Quietness has a creepy way of making us feel lonelier than we are. But this wine glass was truly alone tonight. No other kinds were in the sink that was once full of day-long dirty dishes. If it accidentally loses balance and falls, it might not break completely but will feel the cracks of loneliness. There was once a time when all the dishes were showered together with four silly hands. One pair, a bit rough from the everyday washing and cleaning. While the other is always warm, even in cold water. But nothing lasts forever. The hard lessons must be learned in this life; no one gets to rush through them. The slow pain of reliving every moment, every joke, every setback is what really kills us every day, not just loneliness. Yet, tonight the wine glass stands tall, trying not to let anyone see how empty and isolated it feels in the depths of steel constraints.

The chilly breeze outside has no way of getting indoors. All doors and windows have been shut tight. Because sometimes, even a gentle breeze can be noisy. Even though the wine glass is alone, it cannot stand the voices, so shutting them out is the only way to survive.

The night will finally vanish into the quiet of the morning greys. There will be more joining in soon. Old coffee mug with deep stains that even the dishwasher cannot cut through. Cereal bowls will announce their presence with a loud bang. They are mostly new because little ones keep breaking them. These colorful bowls will add to the stickiness and smell of sugar. And finally, the wine glass will not need to smell its charred stench. The cereal bowls are always just around.

The chill of the water and the comfort of her hands will nurture them into another day of duties. The wine glass will need to handle all other tasks by herself. Because her best wine glass broke just over a year ago, leaving her behind to wash the sticky bowls and tiny plates by herself. It isn’t all bad; there are still dance parties in the kitchen, coloring sheets stuck on the fridge, and leftovers stored safely for another day. All is done, and all will always be done.
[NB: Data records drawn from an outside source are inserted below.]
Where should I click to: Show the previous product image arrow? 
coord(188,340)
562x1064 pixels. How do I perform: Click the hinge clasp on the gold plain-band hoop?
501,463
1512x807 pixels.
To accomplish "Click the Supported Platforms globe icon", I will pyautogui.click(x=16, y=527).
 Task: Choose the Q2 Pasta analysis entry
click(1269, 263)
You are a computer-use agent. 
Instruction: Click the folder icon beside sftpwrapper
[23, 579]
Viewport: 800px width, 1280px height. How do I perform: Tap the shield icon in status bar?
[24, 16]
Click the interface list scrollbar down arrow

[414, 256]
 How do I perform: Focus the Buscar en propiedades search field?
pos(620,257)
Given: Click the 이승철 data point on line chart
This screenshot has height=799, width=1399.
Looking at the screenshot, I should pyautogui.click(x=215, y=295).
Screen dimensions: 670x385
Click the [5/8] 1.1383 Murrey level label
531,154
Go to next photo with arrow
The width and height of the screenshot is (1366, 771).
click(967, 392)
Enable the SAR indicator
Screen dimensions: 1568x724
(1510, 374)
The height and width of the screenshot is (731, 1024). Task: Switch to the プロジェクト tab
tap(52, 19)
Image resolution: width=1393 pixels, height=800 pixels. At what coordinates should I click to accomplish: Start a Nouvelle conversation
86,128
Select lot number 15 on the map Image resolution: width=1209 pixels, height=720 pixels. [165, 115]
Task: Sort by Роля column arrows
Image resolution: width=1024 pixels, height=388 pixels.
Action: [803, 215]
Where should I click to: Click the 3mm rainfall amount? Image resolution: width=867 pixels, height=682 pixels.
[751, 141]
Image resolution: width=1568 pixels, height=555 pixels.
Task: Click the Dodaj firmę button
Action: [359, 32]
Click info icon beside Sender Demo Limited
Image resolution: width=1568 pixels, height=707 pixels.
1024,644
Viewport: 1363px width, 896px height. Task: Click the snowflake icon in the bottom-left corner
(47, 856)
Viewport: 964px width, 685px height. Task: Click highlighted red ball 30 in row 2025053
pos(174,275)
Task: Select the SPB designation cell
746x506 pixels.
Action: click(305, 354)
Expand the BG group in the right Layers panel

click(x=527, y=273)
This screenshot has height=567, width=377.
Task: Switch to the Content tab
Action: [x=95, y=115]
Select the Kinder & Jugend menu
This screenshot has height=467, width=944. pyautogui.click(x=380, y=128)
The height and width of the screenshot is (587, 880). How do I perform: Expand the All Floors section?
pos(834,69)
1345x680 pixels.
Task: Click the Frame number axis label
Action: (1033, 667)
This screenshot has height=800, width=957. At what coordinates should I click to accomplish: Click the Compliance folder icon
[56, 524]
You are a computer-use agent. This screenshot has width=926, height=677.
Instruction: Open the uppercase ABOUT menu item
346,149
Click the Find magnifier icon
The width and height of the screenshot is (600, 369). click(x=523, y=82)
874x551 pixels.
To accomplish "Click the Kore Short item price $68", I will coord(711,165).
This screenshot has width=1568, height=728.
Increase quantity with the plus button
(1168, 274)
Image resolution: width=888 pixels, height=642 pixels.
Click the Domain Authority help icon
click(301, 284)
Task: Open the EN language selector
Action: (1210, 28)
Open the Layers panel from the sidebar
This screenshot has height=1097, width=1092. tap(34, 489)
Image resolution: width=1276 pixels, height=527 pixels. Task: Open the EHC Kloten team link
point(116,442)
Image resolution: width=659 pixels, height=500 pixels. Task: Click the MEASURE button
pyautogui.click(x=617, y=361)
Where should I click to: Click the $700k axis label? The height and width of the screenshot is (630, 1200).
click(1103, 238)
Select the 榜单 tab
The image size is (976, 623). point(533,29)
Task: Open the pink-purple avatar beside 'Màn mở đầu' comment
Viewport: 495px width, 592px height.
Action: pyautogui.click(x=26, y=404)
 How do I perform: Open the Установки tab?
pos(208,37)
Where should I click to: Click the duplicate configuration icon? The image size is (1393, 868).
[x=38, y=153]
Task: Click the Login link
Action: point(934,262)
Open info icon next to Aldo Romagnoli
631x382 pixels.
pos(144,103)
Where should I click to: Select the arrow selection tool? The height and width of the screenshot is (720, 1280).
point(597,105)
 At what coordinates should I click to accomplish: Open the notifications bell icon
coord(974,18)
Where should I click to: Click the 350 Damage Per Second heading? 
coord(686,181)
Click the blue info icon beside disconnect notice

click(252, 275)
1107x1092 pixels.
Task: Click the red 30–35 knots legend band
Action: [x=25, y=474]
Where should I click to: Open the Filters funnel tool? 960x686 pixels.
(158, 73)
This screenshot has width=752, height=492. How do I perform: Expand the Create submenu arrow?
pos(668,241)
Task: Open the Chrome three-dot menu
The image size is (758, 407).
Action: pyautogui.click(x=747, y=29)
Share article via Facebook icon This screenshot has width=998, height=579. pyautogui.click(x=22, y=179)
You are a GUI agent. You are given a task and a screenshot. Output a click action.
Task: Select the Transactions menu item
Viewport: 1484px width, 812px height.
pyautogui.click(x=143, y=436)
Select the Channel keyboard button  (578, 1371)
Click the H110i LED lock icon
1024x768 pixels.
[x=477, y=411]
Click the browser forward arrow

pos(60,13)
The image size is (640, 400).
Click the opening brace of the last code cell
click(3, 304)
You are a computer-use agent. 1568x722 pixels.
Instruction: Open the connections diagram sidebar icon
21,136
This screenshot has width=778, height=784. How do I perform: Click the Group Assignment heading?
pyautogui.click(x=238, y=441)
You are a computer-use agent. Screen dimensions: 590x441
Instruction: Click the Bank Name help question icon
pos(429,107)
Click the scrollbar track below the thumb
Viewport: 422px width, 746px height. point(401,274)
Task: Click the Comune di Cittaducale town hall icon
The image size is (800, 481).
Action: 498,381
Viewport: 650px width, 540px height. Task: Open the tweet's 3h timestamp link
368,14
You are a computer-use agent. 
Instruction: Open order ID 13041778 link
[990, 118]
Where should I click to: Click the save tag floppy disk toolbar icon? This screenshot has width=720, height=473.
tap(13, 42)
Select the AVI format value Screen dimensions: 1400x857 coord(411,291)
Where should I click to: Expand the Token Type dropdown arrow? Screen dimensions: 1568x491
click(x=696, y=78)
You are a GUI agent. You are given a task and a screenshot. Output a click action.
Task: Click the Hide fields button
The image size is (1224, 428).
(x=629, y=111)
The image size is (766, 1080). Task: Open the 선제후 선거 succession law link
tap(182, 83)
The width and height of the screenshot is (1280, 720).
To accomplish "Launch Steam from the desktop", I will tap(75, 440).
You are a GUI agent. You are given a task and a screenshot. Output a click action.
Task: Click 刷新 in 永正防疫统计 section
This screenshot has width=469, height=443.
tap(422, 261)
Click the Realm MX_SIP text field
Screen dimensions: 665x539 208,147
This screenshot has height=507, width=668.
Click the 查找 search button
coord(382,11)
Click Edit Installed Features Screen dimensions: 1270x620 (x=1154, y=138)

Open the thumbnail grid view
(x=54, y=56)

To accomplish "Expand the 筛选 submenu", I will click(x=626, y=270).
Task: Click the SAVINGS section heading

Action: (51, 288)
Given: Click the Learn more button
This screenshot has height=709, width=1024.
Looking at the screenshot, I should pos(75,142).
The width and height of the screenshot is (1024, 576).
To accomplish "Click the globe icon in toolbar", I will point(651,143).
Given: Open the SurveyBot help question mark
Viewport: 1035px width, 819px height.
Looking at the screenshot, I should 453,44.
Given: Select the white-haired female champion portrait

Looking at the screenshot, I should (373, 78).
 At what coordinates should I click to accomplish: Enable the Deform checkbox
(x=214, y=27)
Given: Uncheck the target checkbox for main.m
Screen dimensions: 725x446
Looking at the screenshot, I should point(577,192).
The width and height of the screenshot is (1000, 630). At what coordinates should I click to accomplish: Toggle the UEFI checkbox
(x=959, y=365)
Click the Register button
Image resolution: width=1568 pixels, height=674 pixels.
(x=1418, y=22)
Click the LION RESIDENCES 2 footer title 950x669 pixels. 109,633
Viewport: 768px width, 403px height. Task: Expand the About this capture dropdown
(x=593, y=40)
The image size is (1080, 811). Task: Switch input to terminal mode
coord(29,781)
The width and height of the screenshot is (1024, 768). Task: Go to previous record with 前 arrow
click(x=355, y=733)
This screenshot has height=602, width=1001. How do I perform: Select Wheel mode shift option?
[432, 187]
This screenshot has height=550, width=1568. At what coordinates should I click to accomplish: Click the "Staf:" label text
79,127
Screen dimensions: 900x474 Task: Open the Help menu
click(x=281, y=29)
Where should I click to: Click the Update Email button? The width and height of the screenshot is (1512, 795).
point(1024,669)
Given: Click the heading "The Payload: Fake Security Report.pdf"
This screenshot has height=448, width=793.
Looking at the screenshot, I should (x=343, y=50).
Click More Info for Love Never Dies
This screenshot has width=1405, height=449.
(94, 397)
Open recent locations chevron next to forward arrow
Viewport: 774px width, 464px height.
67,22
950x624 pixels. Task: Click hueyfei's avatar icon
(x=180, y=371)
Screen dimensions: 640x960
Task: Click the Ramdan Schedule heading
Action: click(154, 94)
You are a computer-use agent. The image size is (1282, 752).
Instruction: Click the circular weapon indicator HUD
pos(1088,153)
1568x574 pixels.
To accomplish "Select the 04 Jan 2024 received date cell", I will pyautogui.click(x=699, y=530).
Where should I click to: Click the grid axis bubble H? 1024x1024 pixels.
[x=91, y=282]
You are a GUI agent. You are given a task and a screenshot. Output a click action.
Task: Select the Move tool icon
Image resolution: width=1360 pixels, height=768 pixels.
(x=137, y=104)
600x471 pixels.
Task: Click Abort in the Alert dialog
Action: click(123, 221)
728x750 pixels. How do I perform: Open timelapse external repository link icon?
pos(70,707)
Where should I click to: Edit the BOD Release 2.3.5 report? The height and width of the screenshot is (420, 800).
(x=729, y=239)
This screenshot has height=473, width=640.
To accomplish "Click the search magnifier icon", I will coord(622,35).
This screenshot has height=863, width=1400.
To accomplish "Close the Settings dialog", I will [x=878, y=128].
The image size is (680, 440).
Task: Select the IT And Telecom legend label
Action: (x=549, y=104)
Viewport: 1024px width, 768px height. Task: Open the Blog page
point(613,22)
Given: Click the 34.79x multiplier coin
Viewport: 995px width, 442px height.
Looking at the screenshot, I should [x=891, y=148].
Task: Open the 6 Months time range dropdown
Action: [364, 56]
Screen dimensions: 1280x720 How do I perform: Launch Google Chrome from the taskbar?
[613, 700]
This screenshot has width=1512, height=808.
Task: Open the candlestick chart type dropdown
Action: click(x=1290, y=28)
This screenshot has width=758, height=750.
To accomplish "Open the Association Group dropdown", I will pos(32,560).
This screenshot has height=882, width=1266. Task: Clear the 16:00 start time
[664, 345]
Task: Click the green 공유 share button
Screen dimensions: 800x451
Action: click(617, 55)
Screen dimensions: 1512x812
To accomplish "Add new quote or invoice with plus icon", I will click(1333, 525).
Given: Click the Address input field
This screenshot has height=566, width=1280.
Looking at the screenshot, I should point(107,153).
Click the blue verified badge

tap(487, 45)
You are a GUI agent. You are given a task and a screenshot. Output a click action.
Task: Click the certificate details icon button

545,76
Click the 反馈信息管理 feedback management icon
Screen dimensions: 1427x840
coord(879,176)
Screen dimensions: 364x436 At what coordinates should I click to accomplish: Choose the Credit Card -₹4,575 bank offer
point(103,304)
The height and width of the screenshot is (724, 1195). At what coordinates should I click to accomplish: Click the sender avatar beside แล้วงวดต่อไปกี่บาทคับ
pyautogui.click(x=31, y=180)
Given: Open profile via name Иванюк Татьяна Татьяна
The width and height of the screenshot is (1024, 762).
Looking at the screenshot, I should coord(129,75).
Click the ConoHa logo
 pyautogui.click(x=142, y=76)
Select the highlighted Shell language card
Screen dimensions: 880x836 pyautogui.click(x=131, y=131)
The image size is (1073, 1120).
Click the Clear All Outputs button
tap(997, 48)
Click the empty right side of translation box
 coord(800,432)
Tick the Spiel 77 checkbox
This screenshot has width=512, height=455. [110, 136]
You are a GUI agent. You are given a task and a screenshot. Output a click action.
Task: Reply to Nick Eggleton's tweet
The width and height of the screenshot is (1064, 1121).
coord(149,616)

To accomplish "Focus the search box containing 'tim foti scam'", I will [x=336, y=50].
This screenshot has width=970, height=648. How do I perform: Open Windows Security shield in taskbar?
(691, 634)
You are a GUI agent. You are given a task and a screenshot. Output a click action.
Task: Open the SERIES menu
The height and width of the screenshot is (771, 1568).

But as stated earlier, nothing lasts forever. Soon the plastic ones will be replaced with fancy forks and knives. Cereal bowls will be left behind for tall glasses of protein shakes.  Who knows what the future will be like? It is all just a hopeful imagination. The one that lets the wine glass fall asleep each night, tucked away alone in the giant steel confinement. It is nothing like the one this wine glass had dreamt of.

So, until then, this wine glass will be here, each night clinging on to its every ounce of strength to be the companion to the bowls, cups, and plastic spoons and forks. For that is what she knows best. To stand tall for the tiny ones.